— start Entries supplied —
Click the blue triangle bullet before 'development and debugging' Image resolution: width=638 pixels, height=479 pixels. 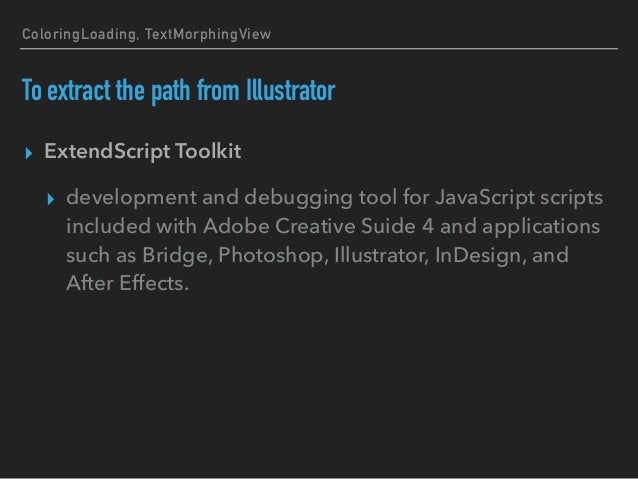[50, 199]
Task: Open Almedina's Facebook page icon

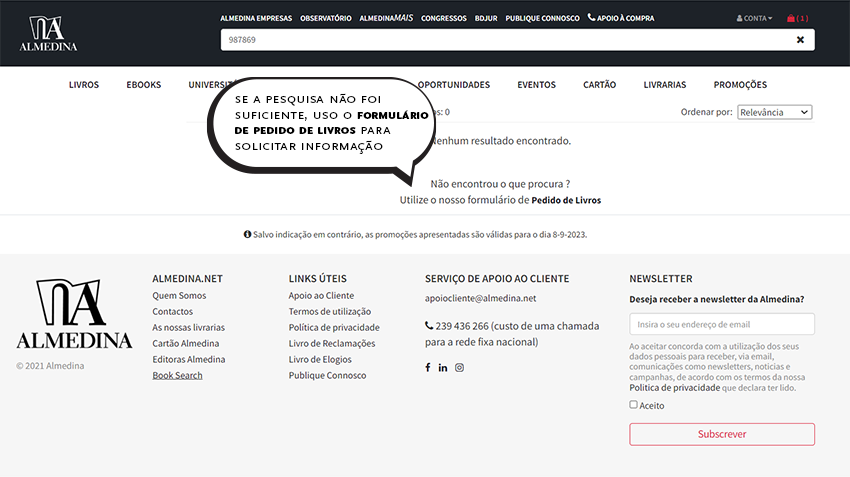Action: (428, 368)
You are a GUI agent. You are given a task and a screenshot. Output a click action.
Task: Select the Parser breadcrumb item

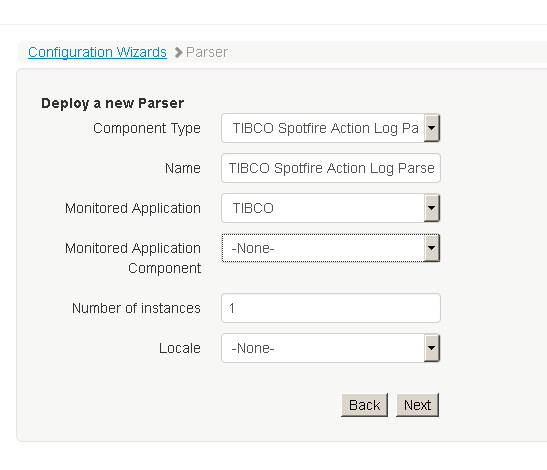(x=207, y=52)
— end Entries supplied —
* **Task prompt**: Rewrite everything from the line containing "Task: Open Almedina's Facebook page icon" down to the end of the records, substituting "menu entry" for "breadcrumb item" and leaving everything else unchanged. Leave the pictures out of your answer.

* **Reply to the exercise**:
Task: Open Almedina's Facebook page icon

Action: (428, 368)
You are a GUI agent. You are given a task and a screenshot. Output a click action.
Task: Select the Parser menu entry

(x=207, y=52)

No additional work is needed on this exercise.